Expert Q-learning: Deep Reinforcement Learning with Coarse State Values from Offline Expert Examples
This work addresses overestimation bias in reinforcement learning for applications like game AI, but it is incremental as it builds on existing Q-learning methods.
The authors tackled the problem of overestimation bias in deep reinforcement learning by proposing Expert Q-learning, which incorporates coarse state values from offline expert examples, resulting in more robust performance and higher scores compared to baseline Q-learning in non-deterministic settings like the board game Othello.
In this article, we propose a novel algorithm for deep reinforcement learning named Expert Q-learning. Expert Q-learning is inspired by Dueling Q-learning and aims at incorporating semi-supervised learning into reinforcement learning through splitting Q-values into state values and action advantages. We require that an offline expert assesses the value of a state in a coarse manner using three discrete values. An expert network is designed in addition to the Q-network, which updates each time following the regular offline minibatch update whenever the expert example buffer is not empty.
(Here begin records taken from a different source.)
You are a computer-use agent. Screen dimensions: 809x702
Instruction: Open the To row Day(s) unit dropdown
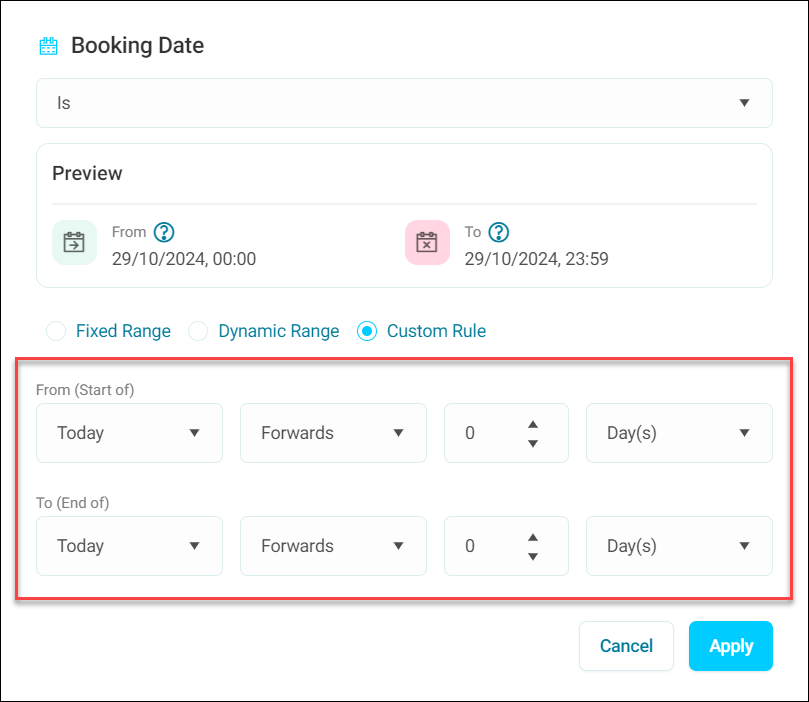pyautogui.click(x=679, y=546)
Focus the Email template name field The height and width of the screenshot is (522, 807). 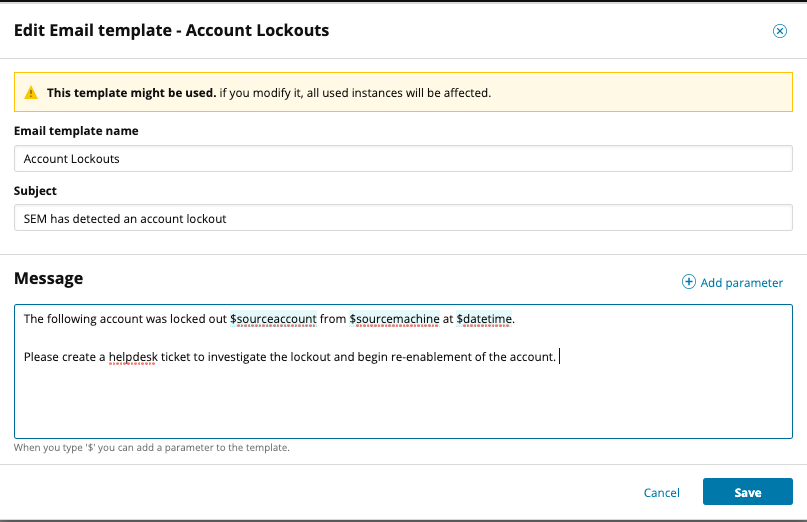(403, 158)
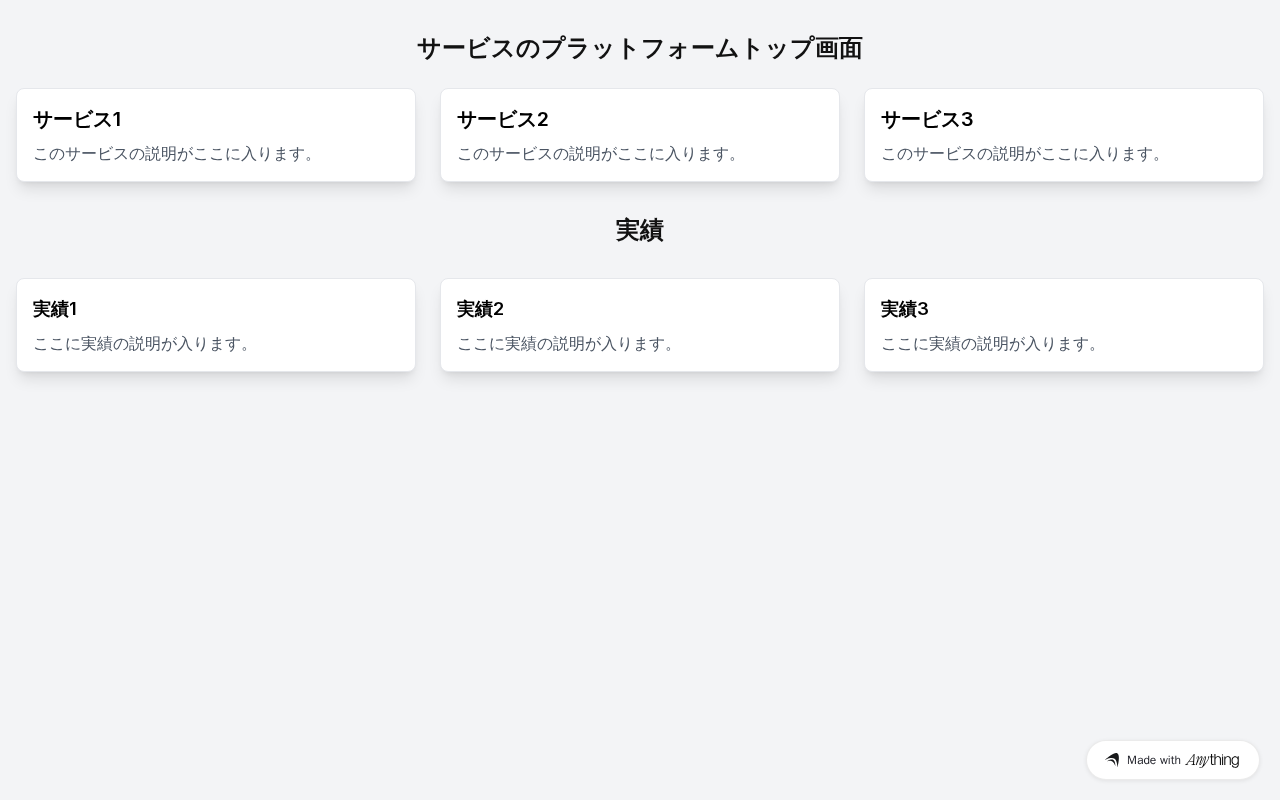Image resolution: width=1280 pixels, height=800 pixels.
Task: Open the 実績2 card
Action: pos(640,325)
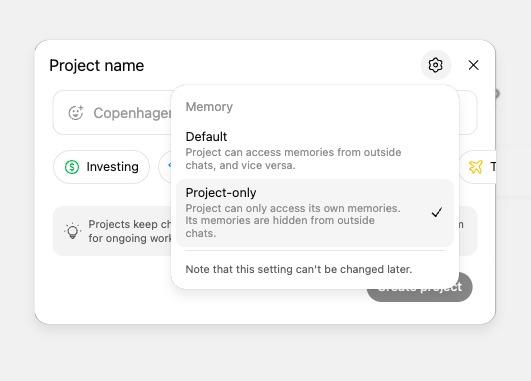Click the Memory section header
This screenshot has height=381, width=531.
(x=209, y=107)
Using the board game Othello, we compare our algorithm with the baseline Q-learning algorithm, which is a combination of Double Q-learning and Dueling Q-learning. Our results show that Expert Q-learning is indeed useful and more resistant to the overestimation bias. The baseline Q-learning algorithm exhibits unstable and suboptimal behavior in non-deterministic settings, whereas Expert Q-learning demonstrates more robust performance with higher scores, illustrating that our algorithm is indeed suitable to integrate state values from expert examples into Q-learning.